We, as parents, can’t always expect our children to behave and follow our stringent rules; because that’s an unrealistic way of operating in a relationship. Kids become traitors; that’s human nature.
And of course, you would agree that the less they have to rebel against, the more connected both side would feel.
Meanwhile, you may be wondering by now that this doesn’t mean that the parent shouldn’t have practices—they are essential in maintaining peace and respect in the home and productively in the development of children. The rules are crucial, yet the rules should be chosen wisely and implemented conversationally & in agreement with the child, so they feel safe, comfortable, and welcome discipline rather than the imposition of parents.
Thirdly, Set the right expectations.
A parent needs to pay close attention to their kid’s behaviour and not indulge themselves in the drama of their life. They should embrace them for the fact that they are
- still underdeveloped
- lacking enough knowledge
- improving in behaviour,
And the role of a parent is not expecting their child to be perfect or “grow up” immediately; instead, it is to put in the efforts year by year to grow a child into a human being.
The journey may not be easy, and you as a parent would face conflicts, doubts, questions and maybe negative emotions such as anger, sadness, guilt, frustration.
Yet if the relationship is strong and catered for everyone’s emotions, the child feels respected and listened to, their parent’s guidance is more likely to be warmly received. This is even more powerful if they have developed a strong friendship with them in their early years because a child wants to hear their advice. After all, it makes them feel like an equal party. If their opinion is respected, they will engage more openly and responsively.
Finally, put them equally.
Also, as they feel close enough to their parent that they want to listen to the advice given, they will be more truthful in their communication.
While on the other hand, a strict household creates lies and distrust.
And a child can sense that if they get into serious trouble for something they have done, then, of course, they’re not going, to be honest about it.
It makes perfect sense to lie to protect oneself, especially if they disagree with the rule in the first place.
But if we work toward making a bond of friendship between the child and the parent, they feel close enough to their parent and listen to the advice they give, they will be more truthful in their communication. If they feel like an equal party, they will retain more openly and responsively, respecting their opinion.
All parents want to inculcate proper values in their children, and they want them to believe things they also think.
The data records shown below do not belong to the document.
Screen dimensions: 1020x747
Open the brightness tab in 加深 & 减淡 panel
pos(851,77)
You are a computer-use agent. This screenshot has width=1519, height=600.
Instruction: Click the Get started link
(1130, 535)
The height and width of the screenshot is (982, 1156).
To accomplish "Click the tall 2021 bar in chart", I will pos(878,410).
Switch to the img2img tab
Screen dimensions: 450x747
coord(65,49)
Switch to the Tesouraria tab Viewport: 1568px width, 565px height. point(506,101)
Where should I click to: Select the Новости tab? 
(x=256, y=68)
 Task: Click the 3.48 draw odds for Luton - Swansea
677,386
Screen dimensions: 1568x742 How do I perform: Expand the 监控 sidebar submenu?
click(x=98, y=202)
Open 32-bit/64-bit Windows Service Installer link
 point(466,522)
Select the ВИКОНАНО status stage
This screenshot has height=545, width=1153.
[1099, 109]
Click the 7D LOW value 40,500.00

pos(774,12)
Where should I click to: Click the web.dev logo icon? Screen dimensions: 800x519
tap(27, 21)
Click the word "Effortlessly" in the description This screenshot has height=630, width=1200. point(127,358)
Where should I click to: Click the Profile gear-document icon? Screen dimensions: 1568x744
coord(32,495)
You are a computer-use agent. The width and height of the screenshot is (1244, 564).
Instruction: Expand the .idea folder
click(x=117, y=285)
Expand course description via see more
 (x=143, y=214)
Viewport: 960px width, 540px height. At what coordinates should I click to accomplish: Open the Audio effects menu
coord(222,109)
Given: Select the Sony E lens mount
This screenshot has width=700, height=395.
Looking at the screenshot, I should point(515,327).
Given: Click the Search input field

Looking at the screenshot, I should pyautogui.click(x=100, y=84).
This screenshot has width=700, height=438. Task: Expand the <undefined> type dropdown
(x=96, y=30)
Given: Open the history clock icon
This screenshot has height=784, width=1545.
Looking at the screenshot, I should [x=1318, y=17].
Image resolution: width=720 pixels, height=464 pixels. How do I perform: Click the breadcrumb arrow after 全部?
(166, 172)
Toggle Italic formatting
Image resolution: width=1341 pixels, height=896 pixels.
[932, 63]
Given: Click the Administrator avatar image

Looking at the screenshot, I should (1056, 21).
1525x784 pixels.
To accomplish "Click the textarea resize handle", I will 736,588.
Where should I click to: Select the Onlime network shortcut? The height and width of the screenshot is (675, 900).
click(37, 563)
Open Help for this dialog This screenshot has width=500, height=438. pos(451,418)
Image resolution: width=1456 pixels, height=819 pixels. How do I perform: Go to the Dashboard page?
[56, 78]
But this is unlikely to comprehensively happen—every person is different, and although there may be similarities, there will always be areas where they disagree.
For example, the world is changing, so does social values, beliefs and practices. There will always be a generation gap if the parent doesn’t evolve with the changing times. So the old saying “respect your elders” won’t be well received by a child who disagrees with how an elder expects their fundamental principles and practices to be adhered to.
In this case, it is essential to “agree to disagree” so that the respect of the friendship can be maintained.
As we implement the agree to disagree approach with our friends and give them enough space and respect, I always wonder why we don’t apply it with our children. We provide freedom to our friends to choose and decide in their own way then why not with our children.
All these unconscious strategies lead to poor friendship in families, especially in parents and children, then we’re doing it wrong. We should aim to build a trustworthy company where our guidance is sought after and respected, not disregarded and disrespected.
The great news is that it’s never too late for a parent to create a genuine friendship with their child. All it takes is some mutual admiration, open communication, active listening, fair judgement and pure love.
The parent should embrace their child for all their strengths and weaknesses and how they agree and disagree.
The key is to simply treat them exactly like we would want to be treated.